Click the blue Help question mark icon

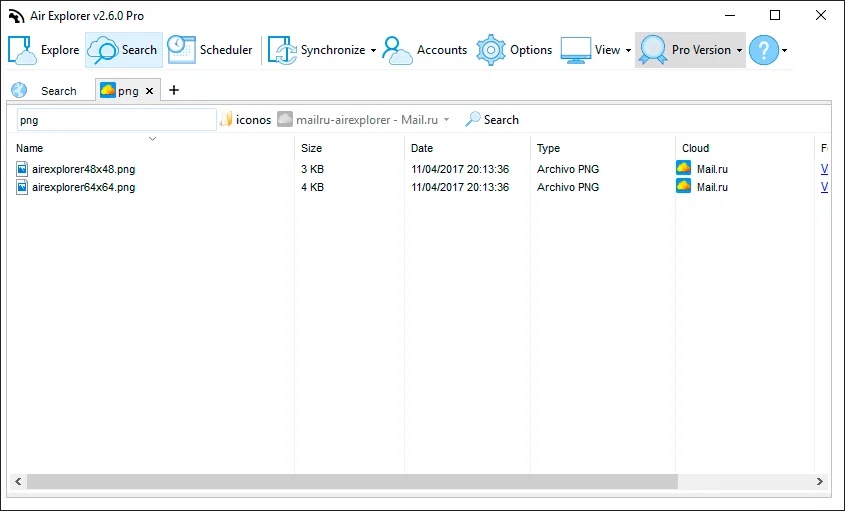[x=764, y=50]
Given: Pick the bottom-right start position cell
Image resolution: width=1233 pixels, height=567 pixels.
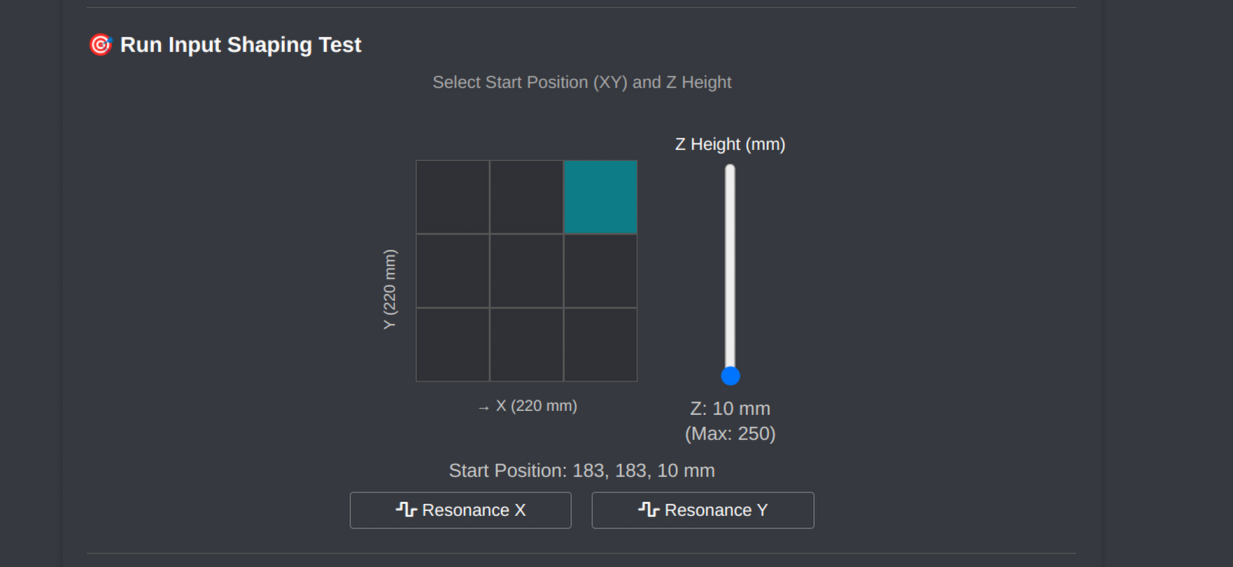Looking at the screenshot, I should (x=601, y=345).
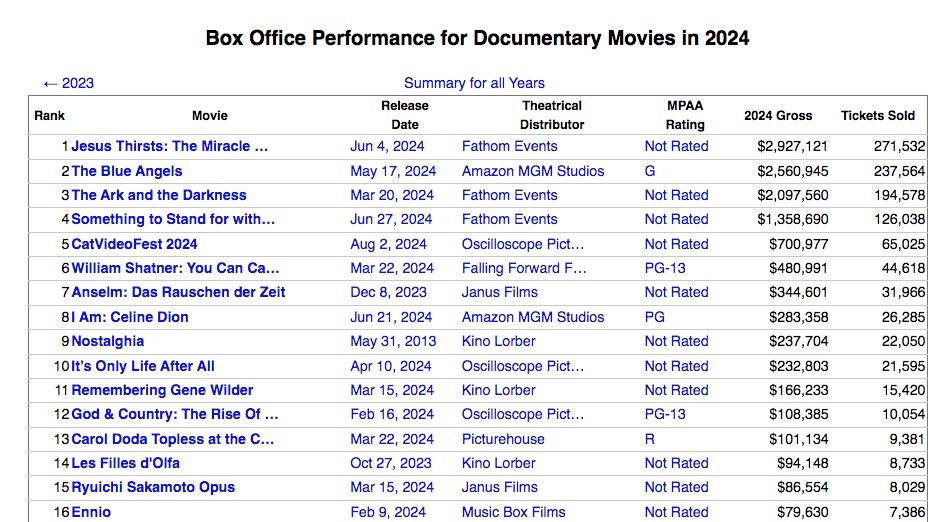The width and height of the screenshot is (944, 522).
Task: Click The Blue Angels movie title
Action: (127, 171)
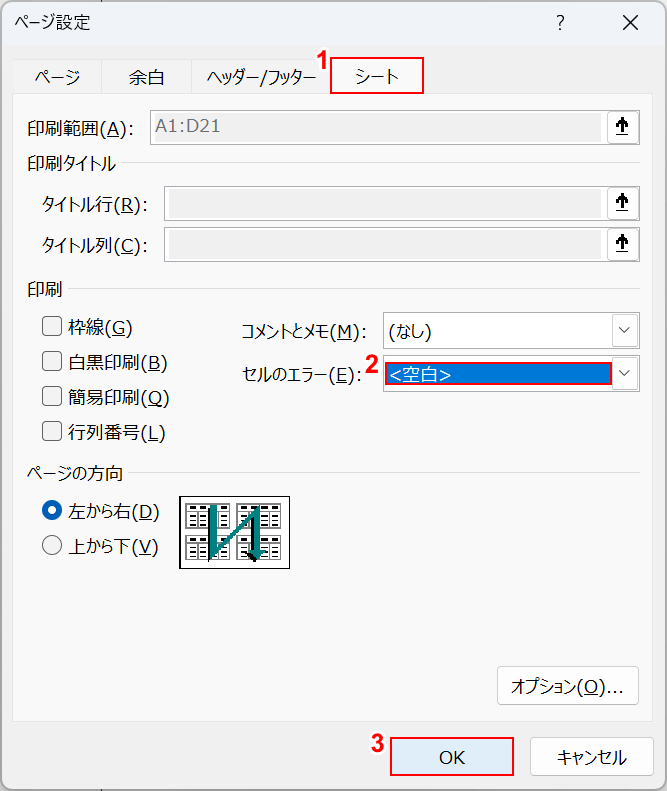
Task: Click the page order preview image
Action: [x=234, y=532]
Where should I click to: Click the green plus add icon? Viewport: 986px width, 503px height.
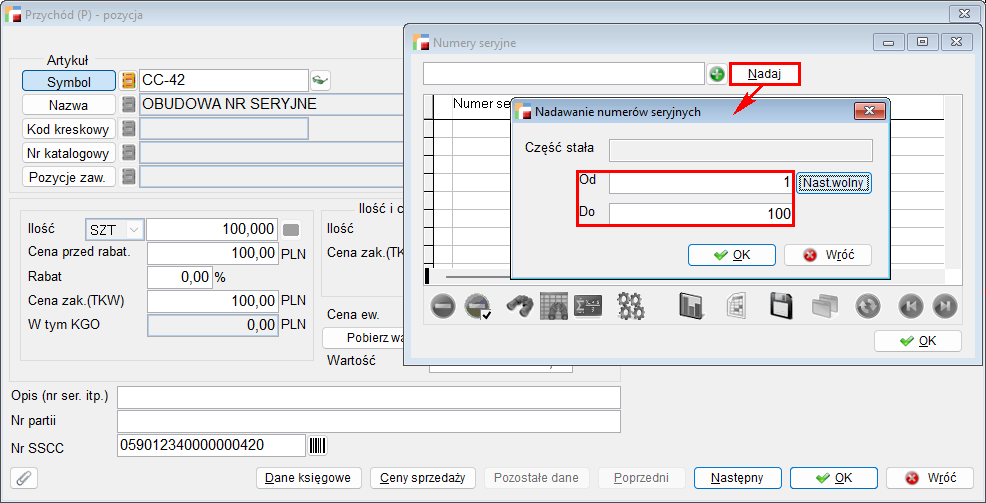point(717,74)
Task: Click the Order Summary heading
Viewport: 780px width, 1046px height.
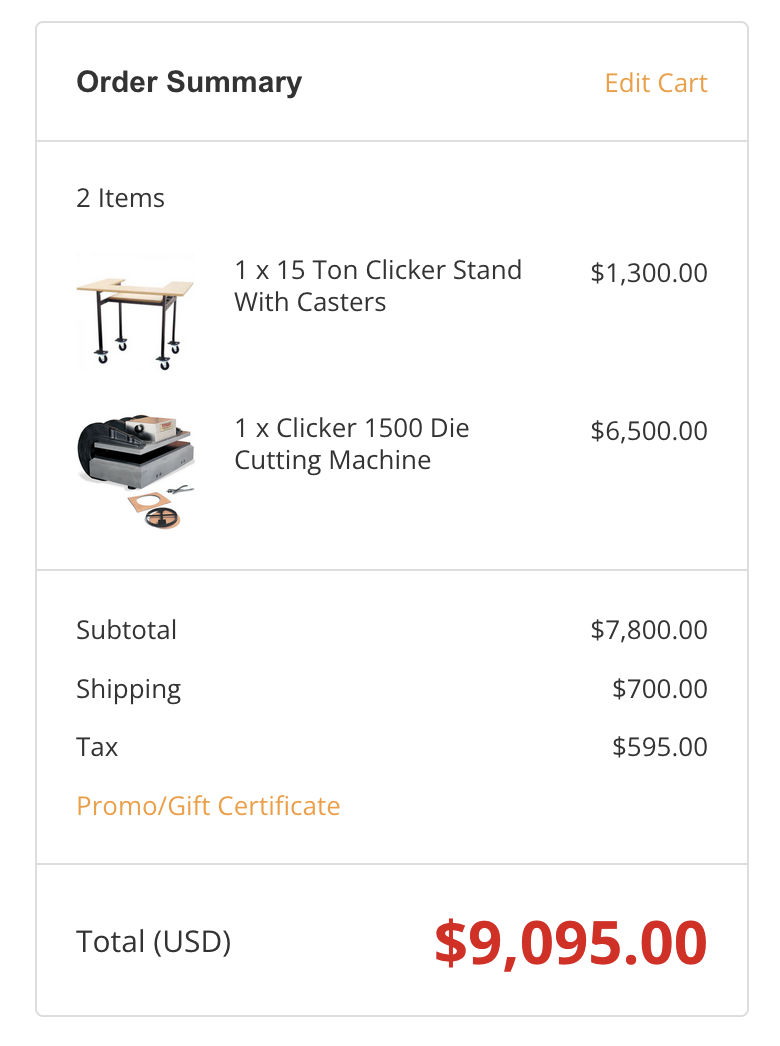Action: (x=189, y=82)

::::

Retype the data exactly as it stands, but keep the images out of your copy.

Click the blue Help question mark icon

[x=764, y=50]
Given: Pick the bottom-right start position cell
Image resolution: width=1233 pixels, height=567 pixels.
Looking at the screenshot, I should (x=601, y=345).
The width and height of the screenshot is (944, 522).
Task: Click The Blue Angels movie title
Action: (127, 171)
Task: Click the page order preview image
Action: [x=234, y=532]
Where should I click to: Click the green plus add icon? Viewport: 986px width, 503px height.
point(717,74)
Task: Click the Order Summary heading
Viewport: 780px width, 1046px height.
Action: (x=189, y=82)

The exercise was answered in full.